▶ _SELECTION_:
------------------------------------------------
Ernst May architecture and a lovely day out

The ernst-may-haus

Within the Frankfurt travel zone a little north of Frankfurt is an area known as Römerstadt (take U-bahn U1 or U9 to Römerstadt). Today, it is known as a 1920's housing project conceived and planned by Ernst May. Centuries ago, it was a an area of Roman activity. With an original 'ernst-may-haus' to visit and offering some beautiful countryside along the path of the river Nidda, the Römerstadt makes for a great day out. It's also accessible via several cycle routes. (I've added notes below)

First port of call is the ernst-may-haus (Im Burgfeld 136), run and maintained by the Ernst May Society. Directions to the house are well signposted from the Römerstadt U-bahn station. The ernst-may-haus is a sample house which re-creates the original interior and features of Ernst May's concepts and has a very informative video, in English, about his ideas and planning for the New Frankfurt, as it was called. Other exhibits are in German however, one can still enjoy the aesthetics and ideas which went into creating this 1920's home. In the house is an original kitchen, designed by Margarete Schütte-Lihotzky, a bathroom, a cellar and bedrooms. Rooms are decorated in the original colours from 1928 to give authenticity to Ernst May's vision.

Once you leave the ernst-may-haus, you'll notice how the housing on every street conforms to the Ernst May principles, front lawns, back gardens, flat roofs and long terraces of identical buildings. Next you'll notice the amazing amount of greenery and nature incorporated into this residential project.
------------------------------------------------
▶ _GIVEN TASK 1_: According to the Römerstadt article, who designed the original kitchen in the ernst-may-haus?
▶ _GIVEN TASK 2_: Carry on writing the Römerstadt article, starting right after its final sentence.
The Römerstadt article ends here, and the material is separate from it.

▶ _DATA PROVIDED_:
------------------------------------------------
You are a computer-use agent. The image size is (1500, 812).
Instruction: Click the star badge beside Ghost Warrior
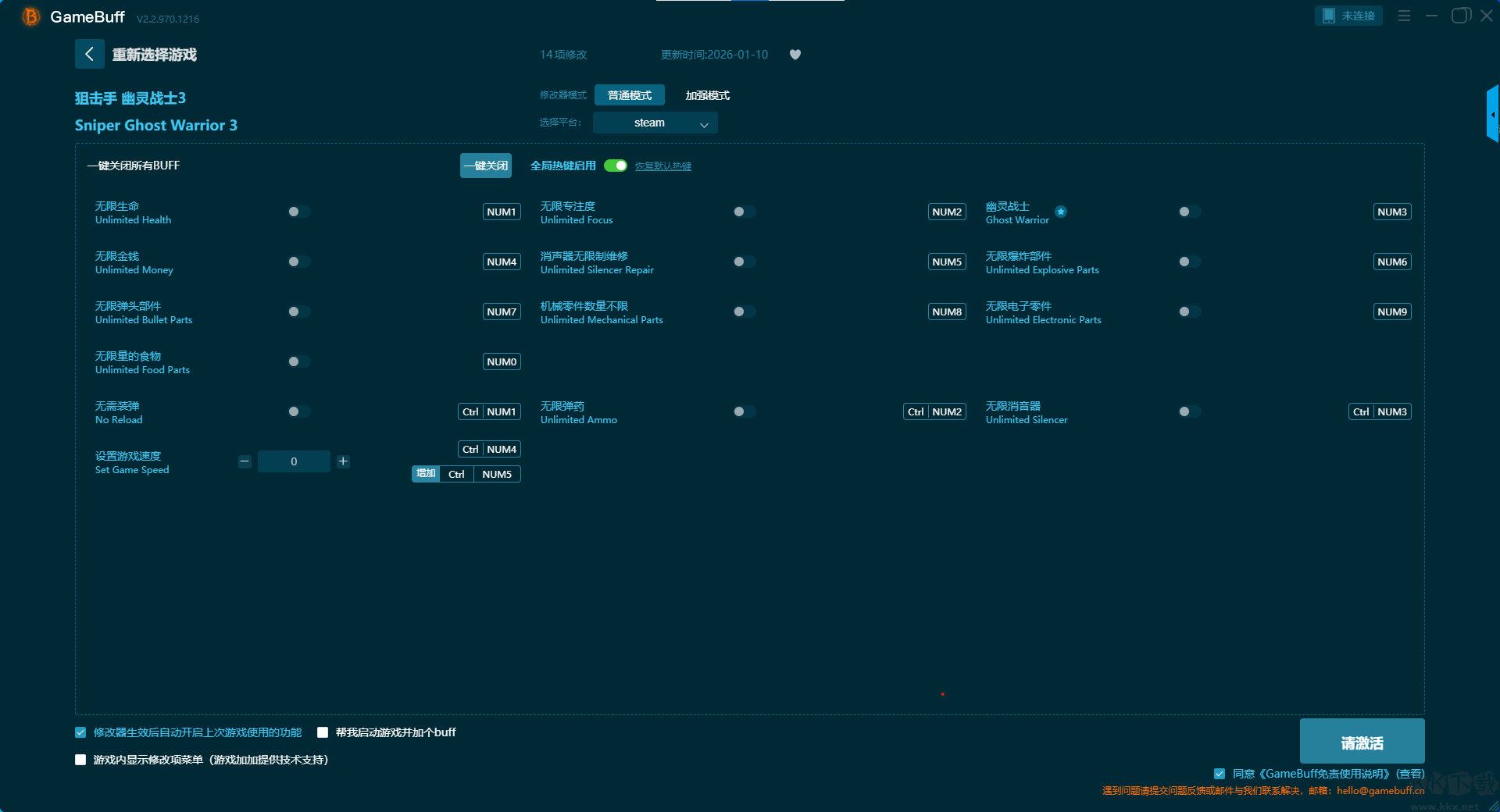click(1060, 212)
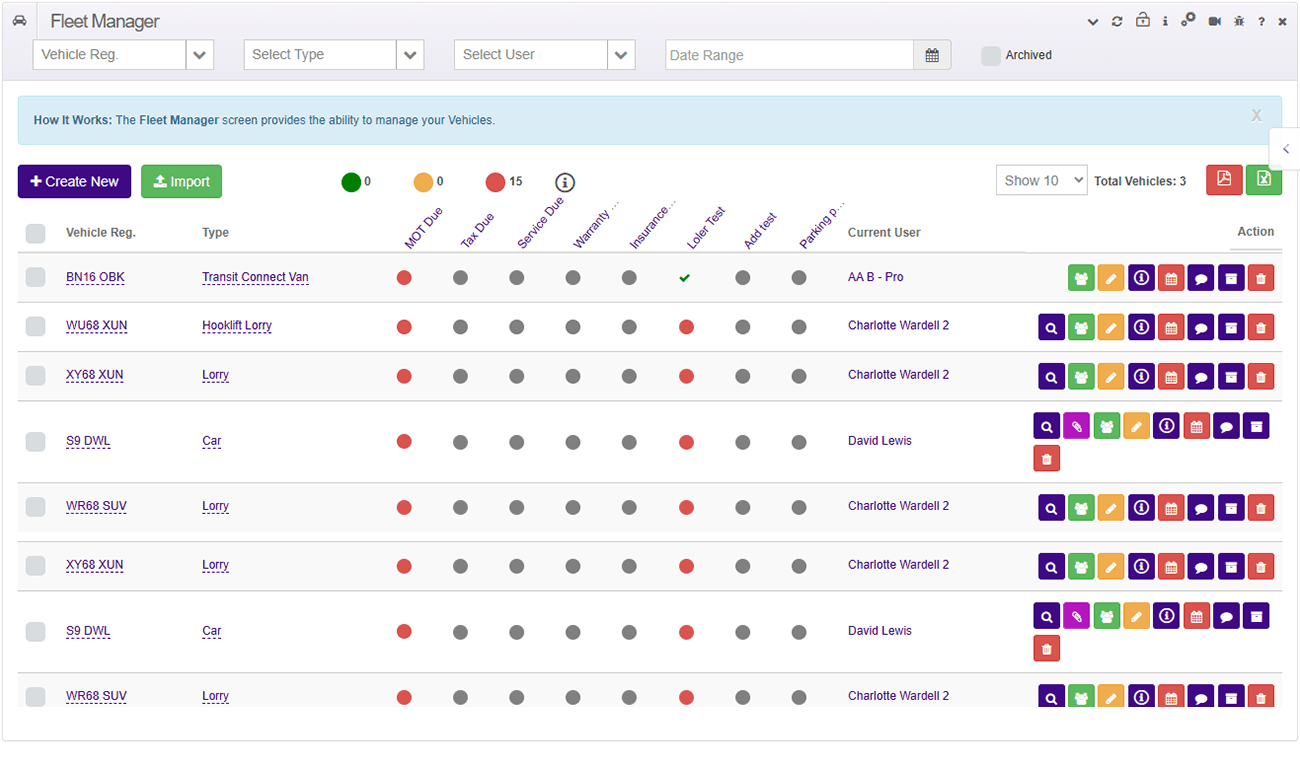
------------------------------------------------
▶ _TASK ANSWER 1_: Margarete Schütte-Lihotzky

▶ _TASK ANSWER 2_:
Nearby walks

My recommendation is that after you have visited the mayhaus, you walk back along the street, Im Burgfeld, towards the U-bahn, but instead of going into the station keep walking down the street (Hadrianstraße). Eventually, on the left you'll reach a road called "An der Ringmauer", walk beyond this street and take the next left which is a pathway leading you around the back of the housing and along the Schrebergartens. (Schrebergartens are small allotment gardens) The individuality of the Schrebergartens themselves are are pretty sight in the summer and the other unavoidable view are the imposing boundary walls, to the left as you walk, jutting out like battlements. Walk up upon one and capture some great Frankfurt skyline views.Find a path that takes you through the Schrebergartens and to the banks of the river Nidda. Suddenly you are transported away from housing and into the heart of the country-side with large green vistas and nature all around. Head toward the small bridge signposted as, "Am Bubeloch" and enjoy the views. For a pleasant walk, cross the bridge and walk down stream, in under 2km you reach another bridge where you can cross over, explore Steinbech (a small water inlet) and then walk back up towards Römerstadt. An alternative walk from "Am Bubeloch" is not to cross the bridge but to follow the bank of the river Nidda upstream for 3.5km and you will reach the old Bonames airfield which is today a nature reserve and has the excellent Tower Cafe, serving lunches and home-made cakes. (From The Tower Cafe it is possible to walk into town and catch the U2 or U9 trains at the Kalbach station.)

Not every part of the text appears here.